:: PROBLEM DETAILS ::
In this exercise, copy exactly the lines from the one that contains "1024x486 pixels. Task: Type" through the end of the entries below; pictures are not copied.

(Pixel coordinate grounding data)
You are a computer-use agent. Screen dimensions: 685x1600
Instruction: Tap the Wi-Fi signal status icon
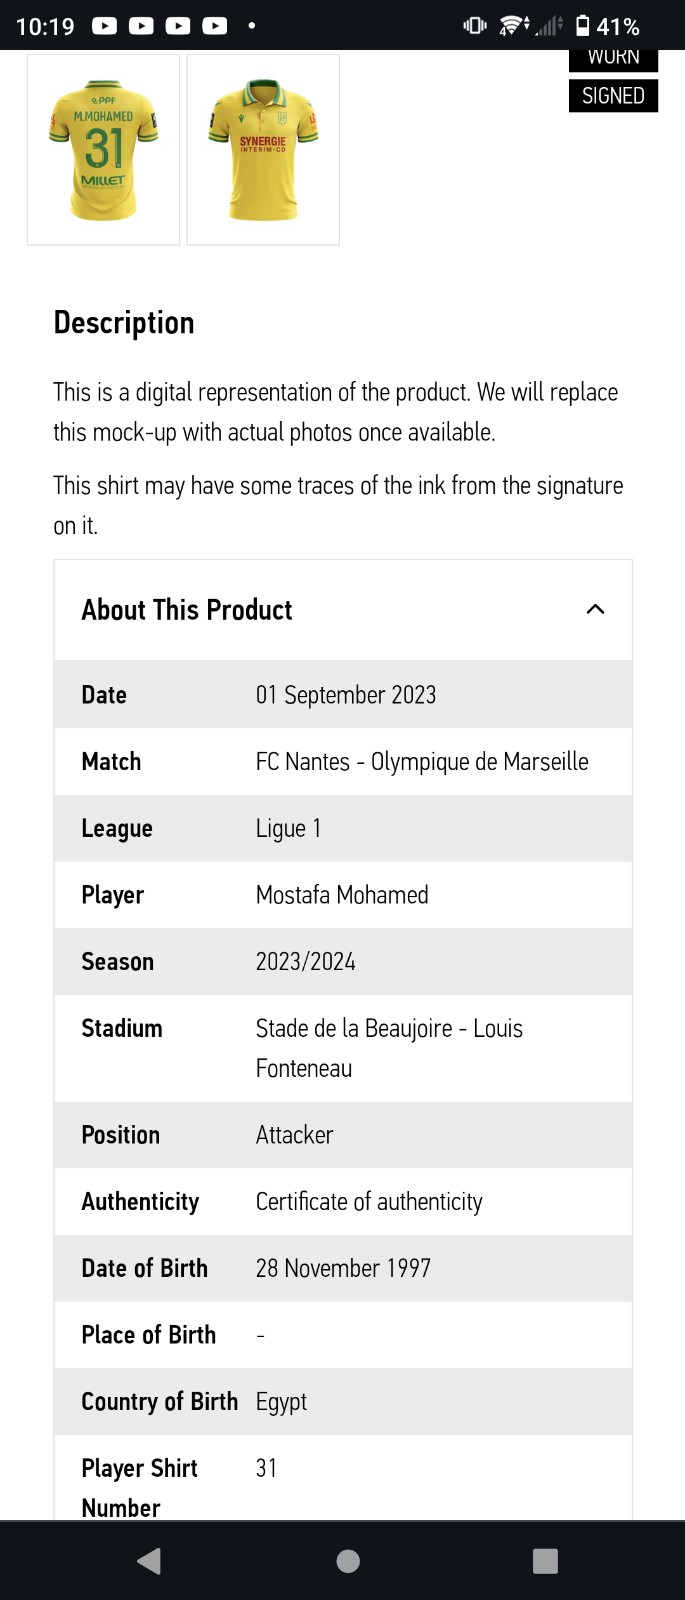514,26
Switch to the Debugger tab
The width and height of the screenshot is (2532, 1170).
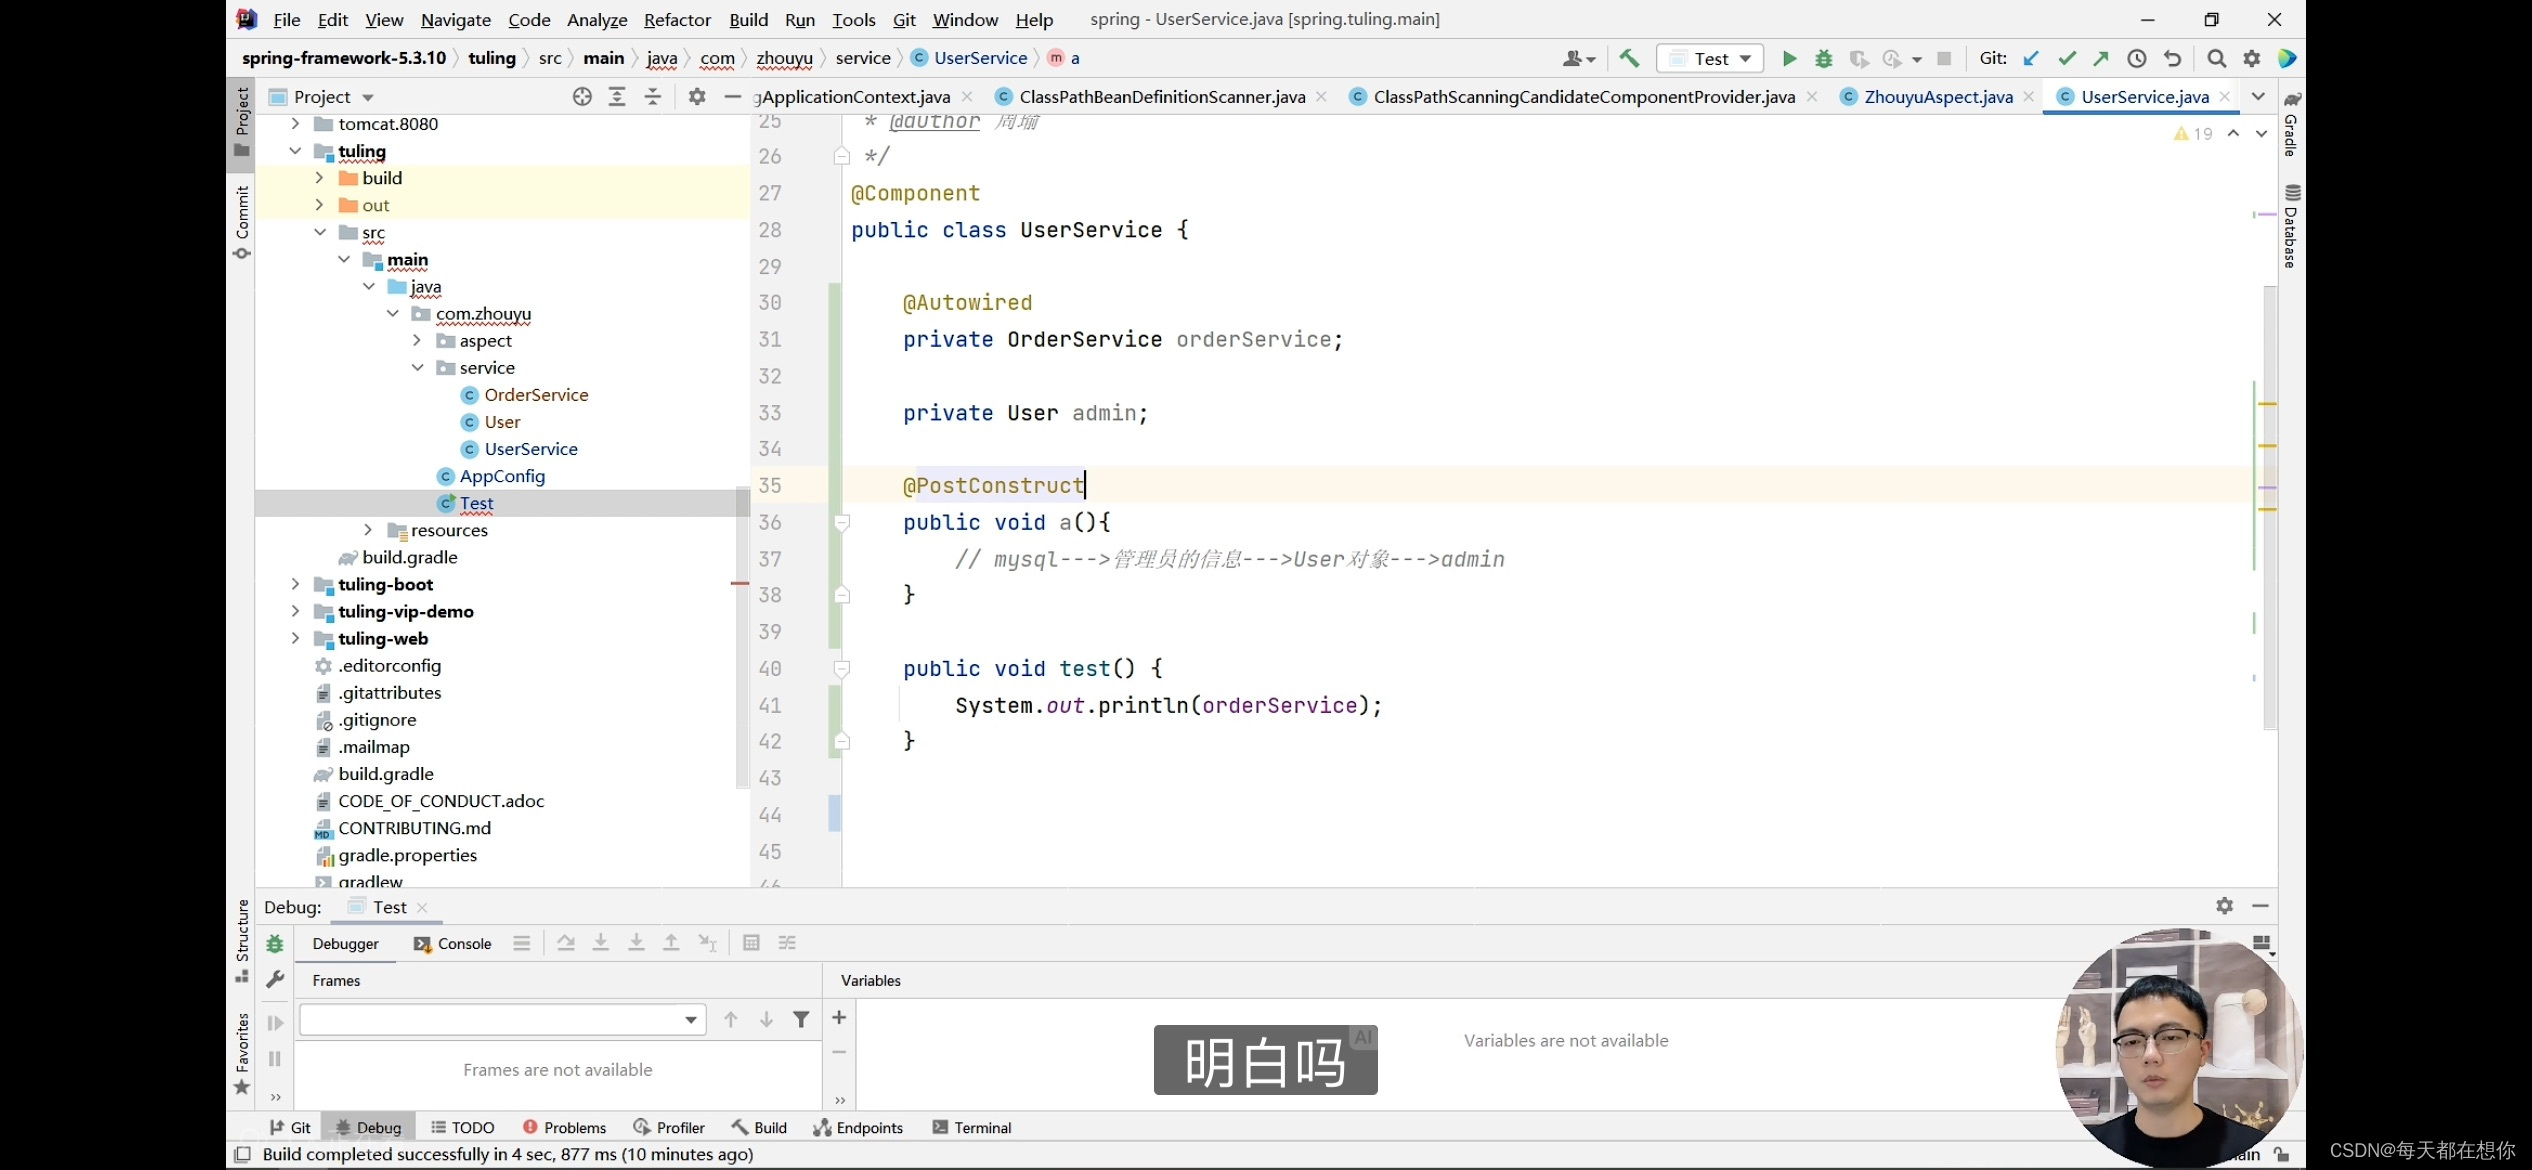pos(346,942)
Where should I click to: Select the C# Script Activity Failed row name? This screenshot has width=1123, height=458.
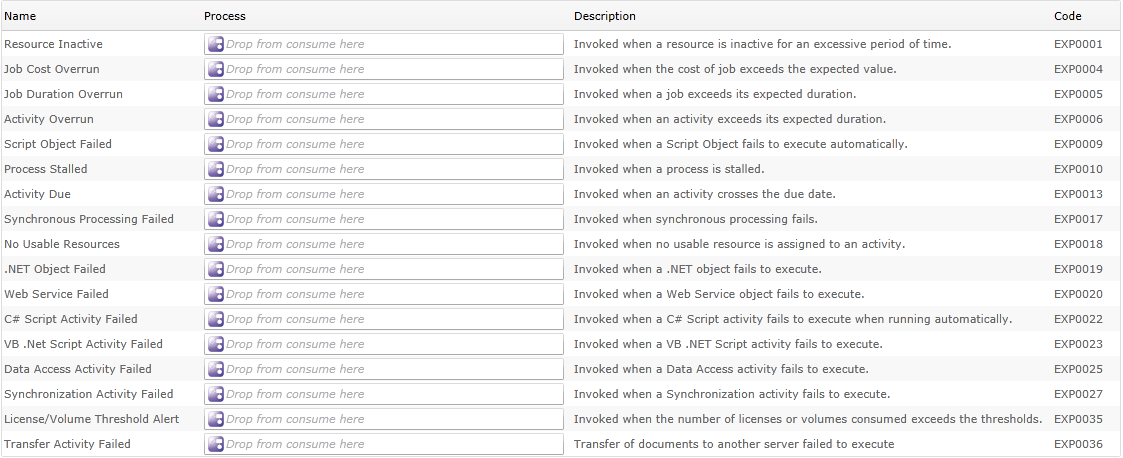pyautogui.click(x=71, y=319)
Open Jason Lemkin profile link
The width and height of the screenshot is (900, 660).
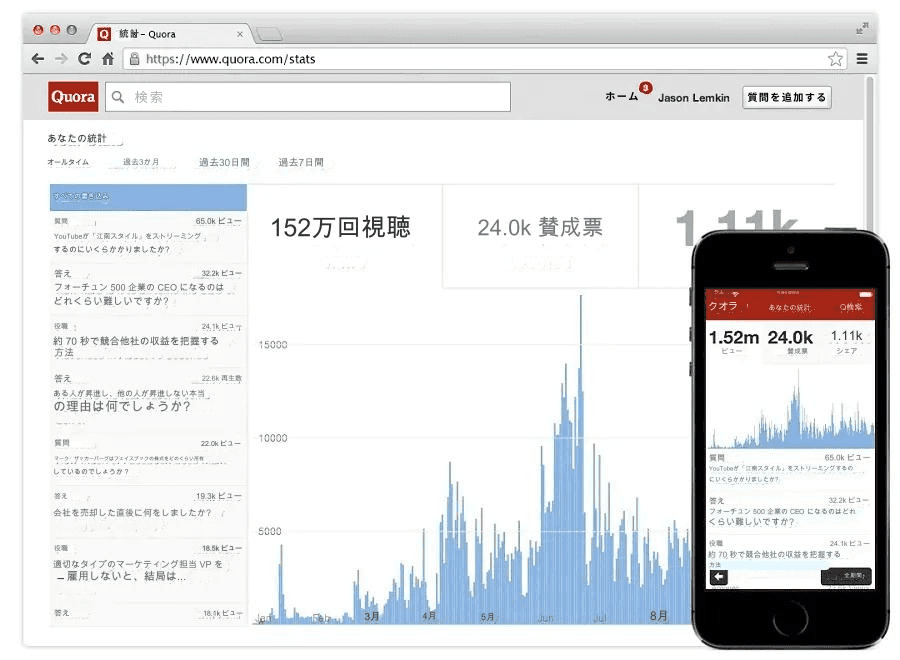tap(693, 98)
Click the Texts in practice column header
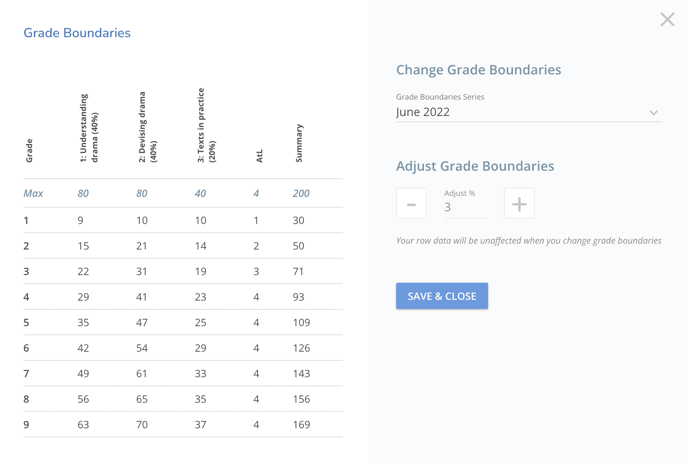 coord(206,126)
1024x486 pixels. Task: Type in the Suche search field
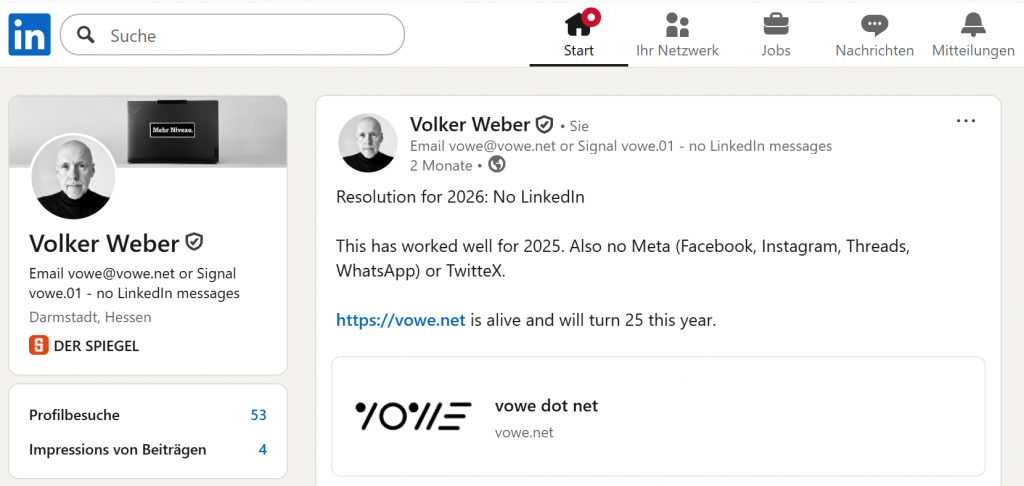pos(250,36)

:: REPLY ::
1024x486 pixels. Task: Type in the Suche search field
pos(250,36)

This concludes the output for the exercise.